Note that, if you have normalized A beforehand, you need to also pass the argument normalization="none" to your algorithm's graph filter constructor. I tested this on the development code, which is a little ahead of the latest released version, and it runs correctly, but let me know if you encounter some issue.

Solution 2: If your code allows it, I strongly recommend loading data into a graph with something like this (use networkx to load a weighted graph):

G = pg.Graph(directed=False)
groups = {}
with open(filename, 'r', encoding='utf-8') as file:
    for line in file:
        if len(line) != 0 and line[0] != '#':  # ignore comment lines or zero length lines
            splt = line[:-1].split()
            if len(splt) > 1:
                G.add_edge(splt[0], splt[1])  # just add the edge

and using the library to produce a normalized sparce adjacency matrix from the graph per

A = pg.preprocessor()(G)

This will be a scipy sparse array if you are on the numpy backend (the default backend) and you can use it in the rest of your code. Note that its values will be normalized though. The difference compared to using a random adjacency matrix is that it has been produced with the library's preprocessor, which adds some hidden fields to the array object that let it be used like a graph. E.g. you can then call pg.to_signal(A, signal_dict).
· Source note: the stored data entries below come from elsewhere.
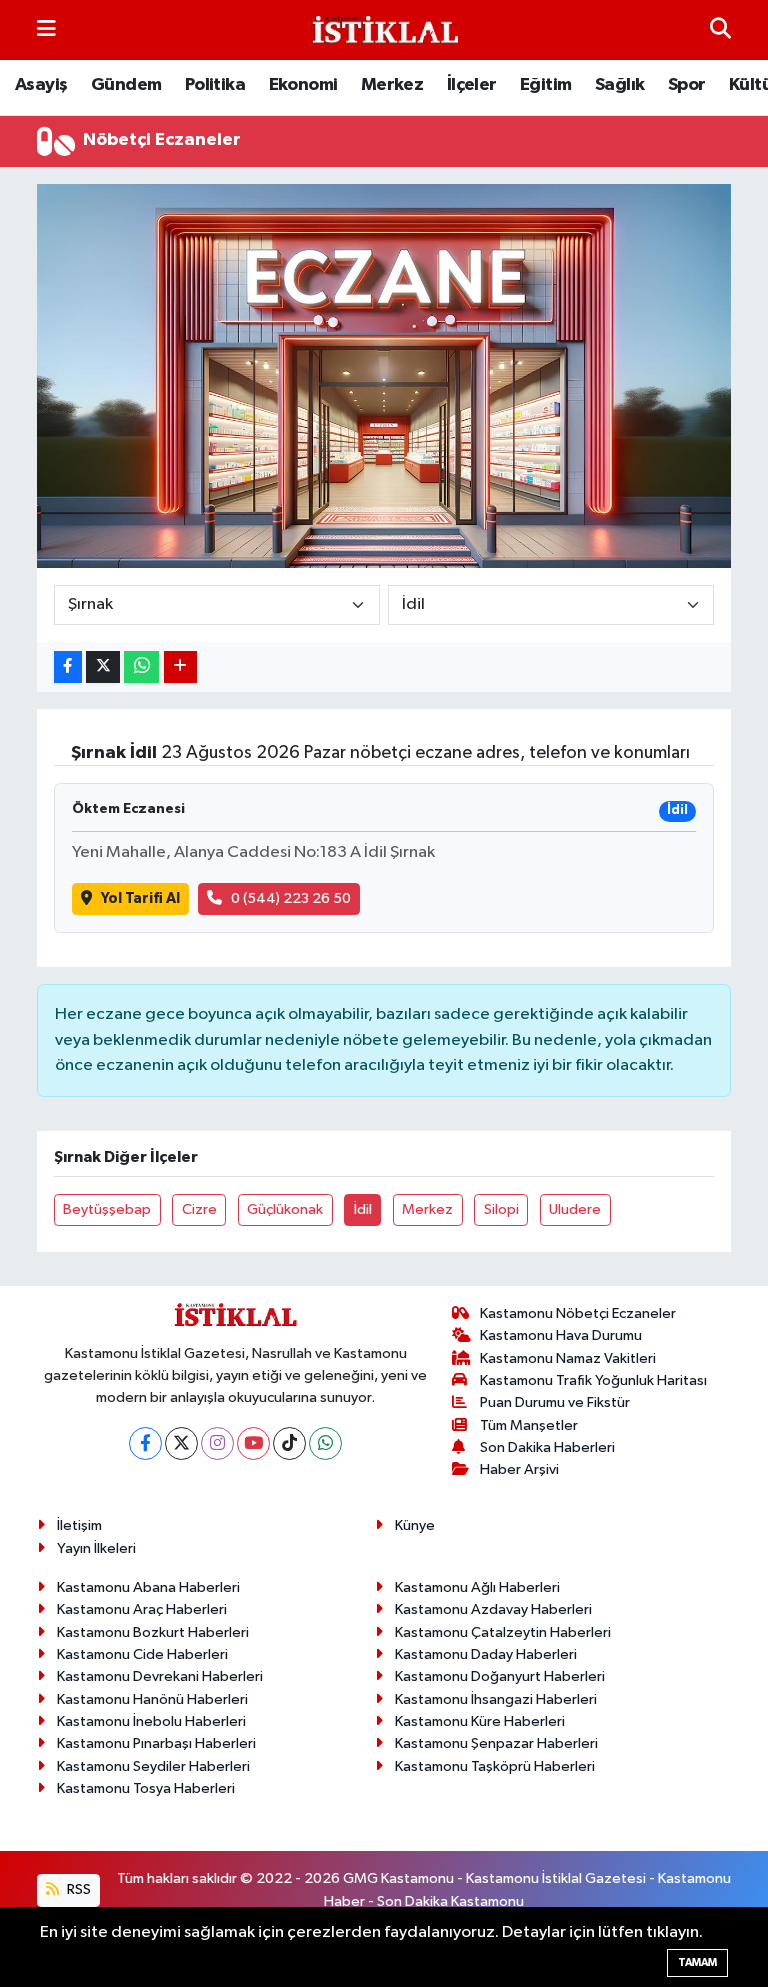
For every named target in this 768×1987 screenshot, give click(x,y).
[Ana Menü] (46, 29)
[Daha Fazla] (180, 667)
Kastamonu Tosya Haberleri (146, 1788)
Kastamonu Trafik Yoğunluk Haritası (593, 1380)
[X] (181, 1443)
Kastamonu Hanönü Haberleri (152, 1699)
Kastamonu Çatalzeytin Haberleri (503, 1632)
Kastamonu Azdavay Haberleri (493, 1609)
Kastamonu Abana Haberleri (148, 1587)
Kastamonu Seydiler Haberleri (153, 1766)
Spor (687, 85)
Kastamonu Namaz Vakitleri (568, 1358)
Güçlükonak (285, 1209)
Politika (215, 85)
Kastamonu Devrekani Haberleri (160, 1676)
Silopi (501, 1209)
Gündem (126, 85)
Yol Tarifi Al (140, 898)
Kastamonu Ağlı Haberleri (477, 1587)
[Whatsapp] (325, 1443)
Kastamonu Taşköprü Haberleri (495, 1766)
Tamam (697, 1962)
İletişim (79, 1525)
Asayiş (41, 85)
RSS (77, 1889)
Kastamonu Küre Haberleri (480, 1721)
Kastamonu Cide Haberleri (142, 1654)
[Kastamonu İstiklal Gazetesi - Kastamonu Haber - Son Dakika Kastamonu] (383, 30)
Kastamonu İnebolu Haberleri (151, 1721)
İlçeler (472, 85)
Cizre (199, 1209)
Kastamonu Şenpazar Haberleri (496, 1743)
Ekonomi (303, 85)
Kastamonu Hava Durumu (561, 1335)
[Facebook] (145, 1443)
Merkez (392, 85)
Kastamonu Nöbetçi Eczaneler (578, 1313)
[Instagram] (217, 1443)
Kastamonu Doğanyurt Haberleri (500, 1676)
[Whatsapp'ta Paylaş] (141, 667)
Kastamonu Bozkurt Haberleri (153, 1632)
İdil (363, 1209)
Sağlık (619, 85)
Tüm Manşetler (529, 1425)
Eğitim (545, 85)
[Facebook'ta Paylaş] (68, 667)
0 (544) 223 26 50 (291, 898)
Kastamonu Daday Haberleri (486, 1654)
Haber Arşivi (519, 1469)
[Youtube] (253, 1443)
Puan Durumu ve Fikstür (555, 1402)
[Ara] (720, 29)
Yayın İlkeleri (96, 1548)
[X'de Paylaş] (103, 667)
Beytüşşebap (107, 1209)
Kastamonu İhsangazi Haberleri (496, 1699)
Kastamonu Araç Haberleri (142, 1609)
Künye (415, 1525)
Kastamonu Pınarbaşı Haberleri (156, 1743)
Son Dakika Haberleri (547, 1447)
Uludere (575, 1209)
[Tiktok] (289, 1443)
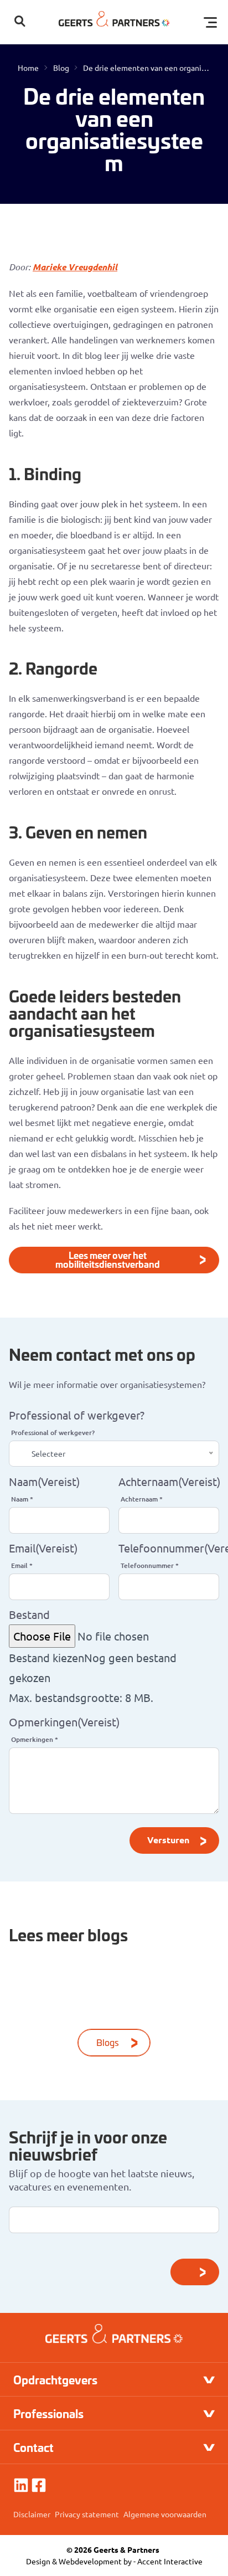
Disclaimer (31, 2514)
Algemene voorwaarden (164, 2514)
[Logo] (114, 22)
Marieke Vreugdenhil (75, 266)
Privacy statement (87, 2514)
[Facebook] (38, 2485)
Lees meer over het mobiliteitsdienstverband (107, 1259)
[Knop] (194, 2272)
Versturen (168, 1839)
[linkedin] (21, 2485)
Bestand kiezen (46, 1657)
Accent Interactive (170, 2561)
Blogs (107, 2042)
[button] (20, 22)
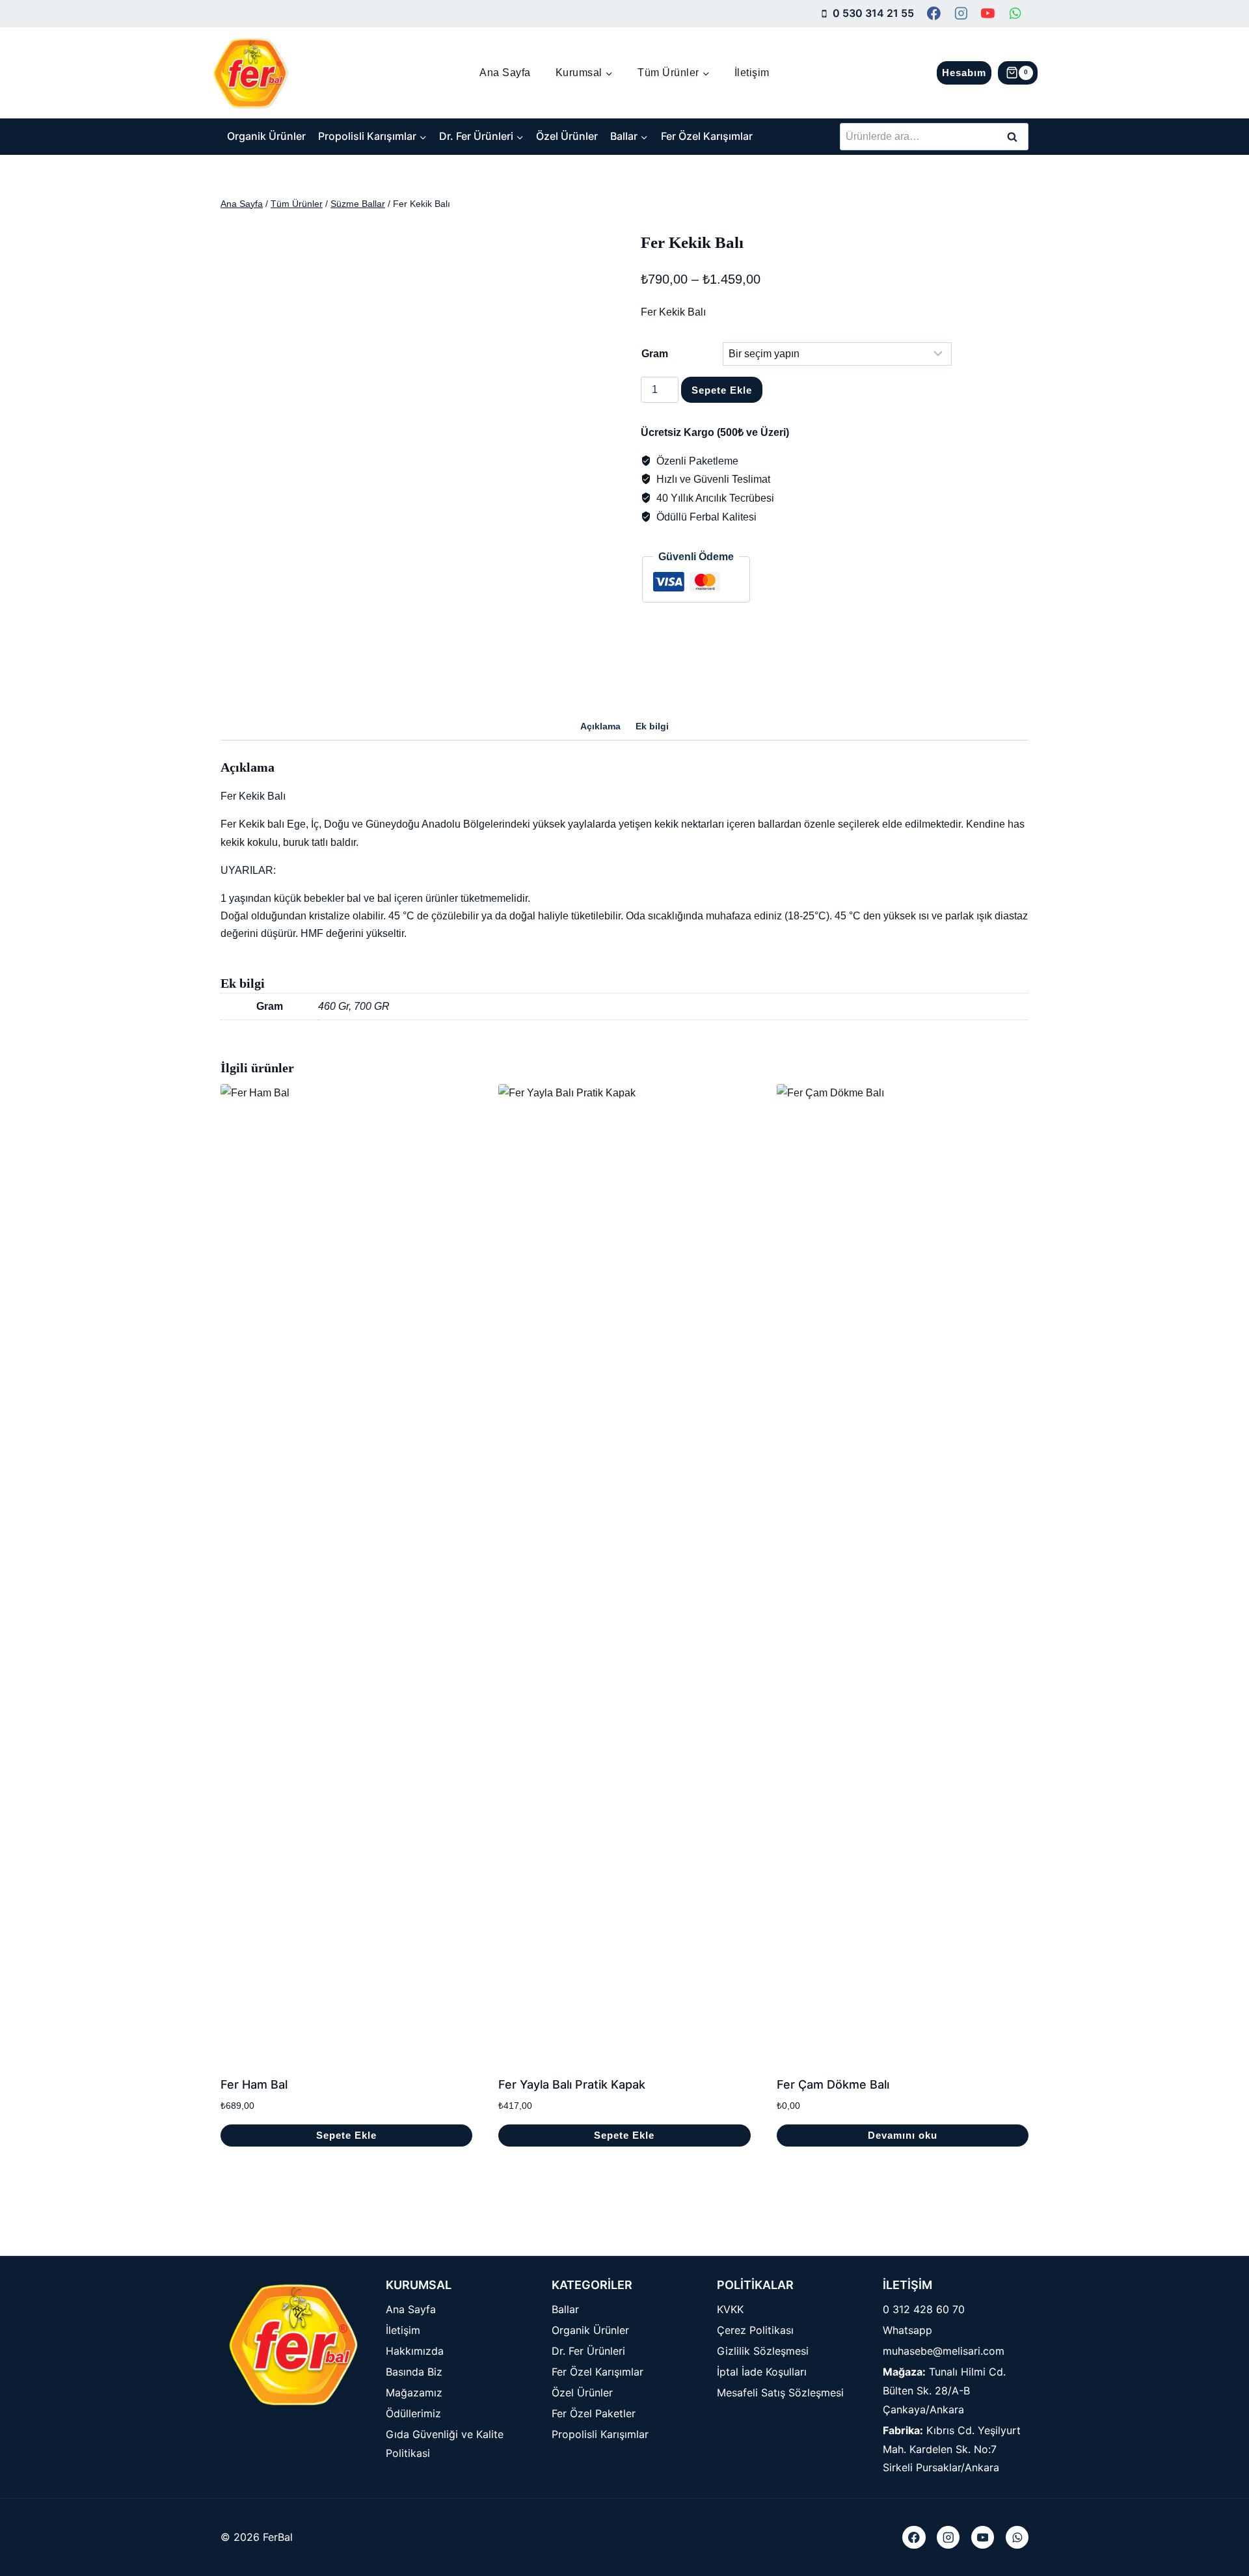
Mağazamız (414, 2392)
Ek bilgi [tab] (652, 726)
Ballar (565, 2309)
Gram (654, 353)
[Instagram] (960, 13)
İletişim (752, 72)
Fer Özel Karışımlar (707, 135)
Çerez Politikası (755, 2330)
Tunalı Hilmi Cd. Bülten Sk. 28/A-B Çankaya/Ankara (944, 2390)
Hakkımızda (415, 2350)
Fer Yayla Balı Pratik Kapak (571, 2084)
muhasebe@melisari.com (943, 2350)
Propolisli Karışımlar (600, 2434)
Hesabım (964, 72)
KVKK (730, 2309)
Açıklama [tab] (600, 726)
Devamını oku (902, 2135)
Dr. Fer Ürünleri (588, 2350)
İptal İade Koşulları (762, 2371)
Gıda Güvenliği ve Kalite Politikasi (445, 2444)
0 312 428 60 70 (924, 2309)
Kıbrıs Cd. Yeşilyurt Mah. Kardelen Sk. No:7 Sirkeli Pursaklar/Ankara (952, 2449)
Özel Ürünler (567, 135)
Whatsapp (907, 2330)
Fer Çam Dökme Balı (833, 2084)
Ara (1013, 136)
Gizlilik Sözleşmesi (763, 2350)
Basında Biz (414, 2371)
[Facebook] (934, 13)
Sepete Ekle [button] (346, 2135)
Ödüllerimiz (413, 2413)
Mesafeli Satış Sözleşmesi (780, 2392)
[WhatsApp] (1014, 13)
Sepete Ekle (722, 390)
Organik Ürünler (266, 135)
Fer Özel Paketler (594, 2413)
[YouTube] (988, 13)
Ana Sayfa (504, 72)
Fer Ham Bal (254, 2084)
P.S. Input signal normalization is not needed - the library does this internally for computational stability anyway. If you want outcomes to sum to one add a pg.Normalize("sum") postprocessor to your algorithm (e.g. algorithm = algorithm >> pg.Normalize("sum)) which is the only way to guarantee this property for any algorithm. Btw you can also write signal = signal/pg.sum(signal) just fine.

deklanw commented 1 year ago

Thank you! This is helpful.

I think iterating over hundreds of millions of edges would be too slow for solution 2. For solution 1, which exotic operations would be broken?

maniospas commented 1 year ago

I'm mentioning Solution 2, because with pg.Graph it's considerably faster compared to parsing into a sparse matrix and then calling nx.from_scipy_sparse_array, as it seems like you are doing. But I agree that it should be slower than the direct conversion of the first solution. Maybe this needs an experiment to tell for sure.

The first solution will throw an exception if something is missing, so it's not like things will be working incorrectly without notification. I think it only fails to work with Modularity (this needs a ton of helper methods to compute), LinkAssessment (this needs to be able to retrieve lists of node neighbors), the "top" mode of SeedOversampling (not the default one), and the remove_intra_edges helper method (this is useful when conducting link prediction experimetns but is never called internally).

deklanw commented 1 year ago

Ah, that makes sense. In my experiments I already have saved sparse matrices. But if I do build them from scratch I will keep that in mind. Thanks.

Thankfully I'm not using any of those functions currently, but it's good that I'll get a thrown exception. Thanks

maniospas commented 1 year ago

The above-described scipy matrix wrapper class has been integrated version 0.2.10. Instructions added to the FAQ for big data analysis - this will be expanded in the future.